* begin DATA FOR THE TASK *

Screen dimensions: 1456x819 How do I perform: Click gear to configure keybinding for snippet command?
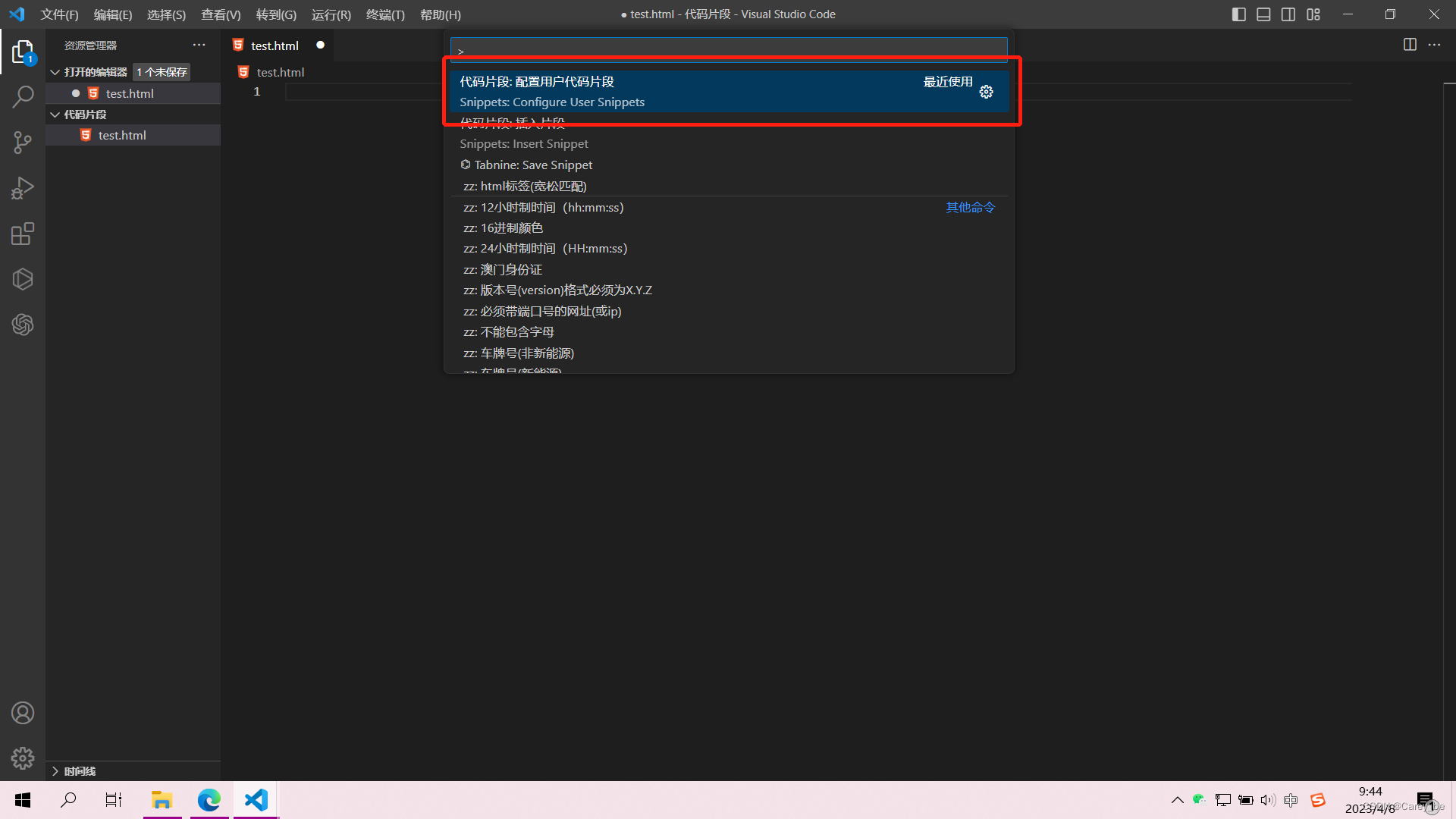point(986,92)
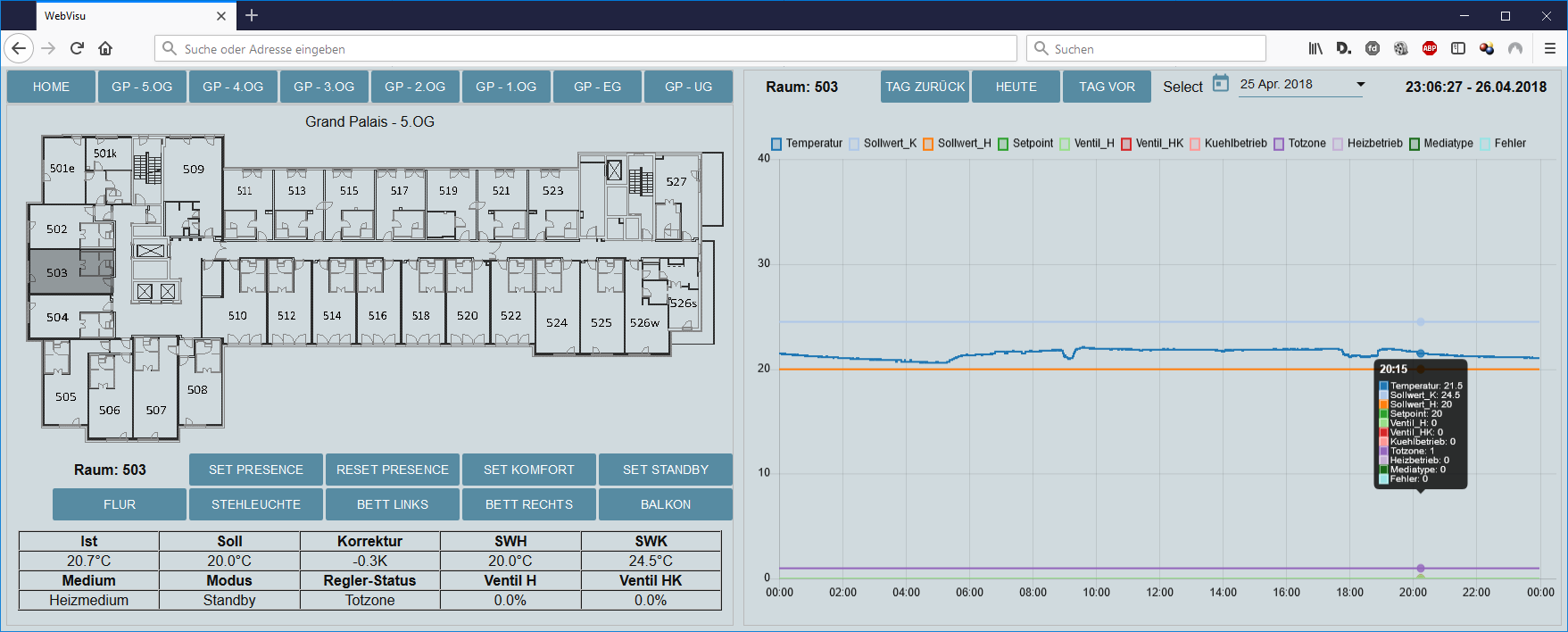Toggle the Sollwert_H legend series
Image resolution: width=1568 pixels, height=632 pixels.
tap(958, 144)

* end DATA FOR THE TASK *

--- REQUIREMENTS ---
Rewrite the data above with "gear" changed to "cog" and nothing else altered. Leave the pictures out of your answer.

--- RESULT ---
Screen dimensions: 1456x819 How do I perform: Click cog to configure keybinding for snippet command?
point(986,92)
Toggle the Sollwert_H legend series
Image resolution: width=1568 pixels, height=632 pixels.
tap(958, 144)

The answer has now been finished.